Mushrooms used to be a hard sell. It's hard to recall exactly why. Maybe it was their styrofoam pop. Their non-taste. The earthiness. The fact that they're fungi? And then mushrooms got exoticized. In my world, that started with the silky umbrella-like straw mushroom. The meaty portabello. The savory shiitake. As I got older and the food landscaped changed, then came morels, sponges for butter and cream, and maitake, coral reefs of crunch and soft, give and take.
Mushrooms got sexier, and I got more fanatical.

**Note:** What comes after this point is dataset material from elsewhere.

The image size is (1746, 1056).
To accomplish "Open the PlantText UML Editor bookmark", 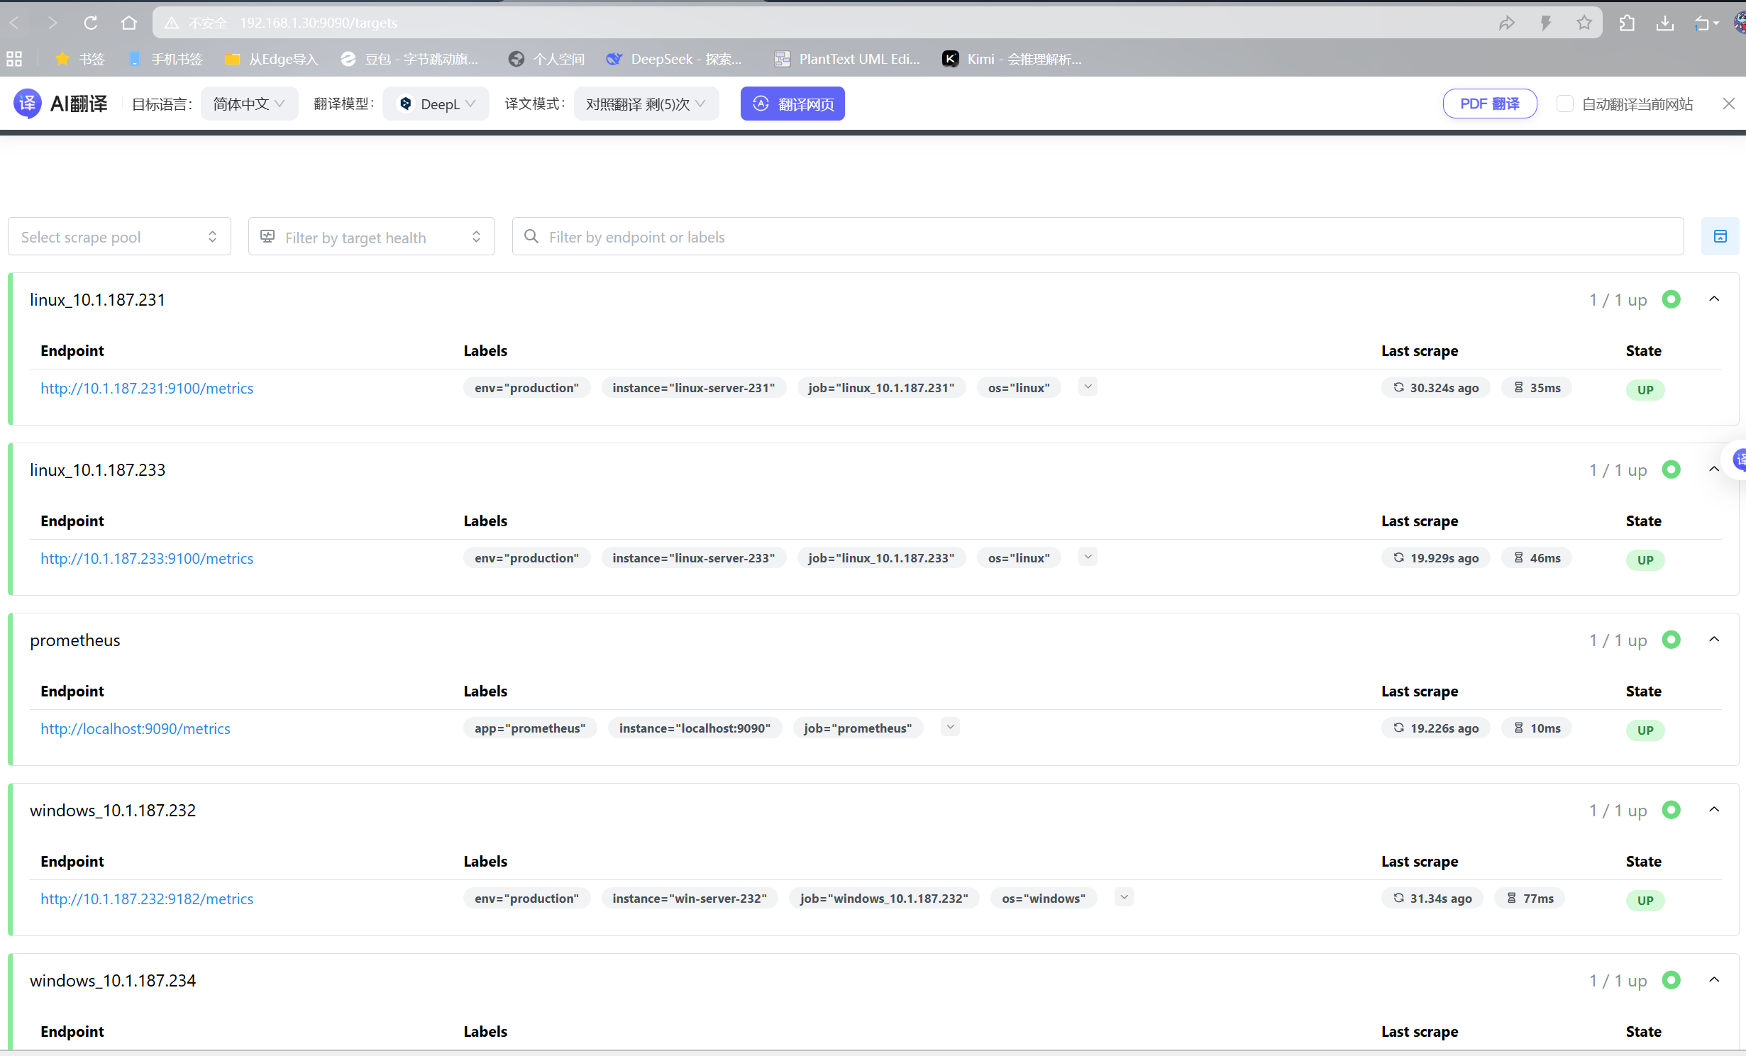I will (x=847, y=59).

One of my favorite dishes is a mushroom melange -- some mix of all of the mushrooms above and perhaps some enoki, trumpet, oyster, lobster, chanterelle.
But I'm a bit disgusted to read that. Snobby, right? The equivalent of a bland designer dress, all label and no style.
This dish goes out to the white button mushroom. I cooked them in the slowcooker to concentrate the mushroom flavor (no sear to distract) and to create mushroom consomme-type thing. Just don't call it normcore.
RECIPE: Wash and trim 2lbs of white button mushrooms. Leave them whole. Add to slow cooker with 2 diced onions or shallots, 3 sprigs of fresh thyme, and a glug of white wine (3 tablespoons-ish). Slow cook on low for 4 hours. Before serving, add a knob of butter and parsley.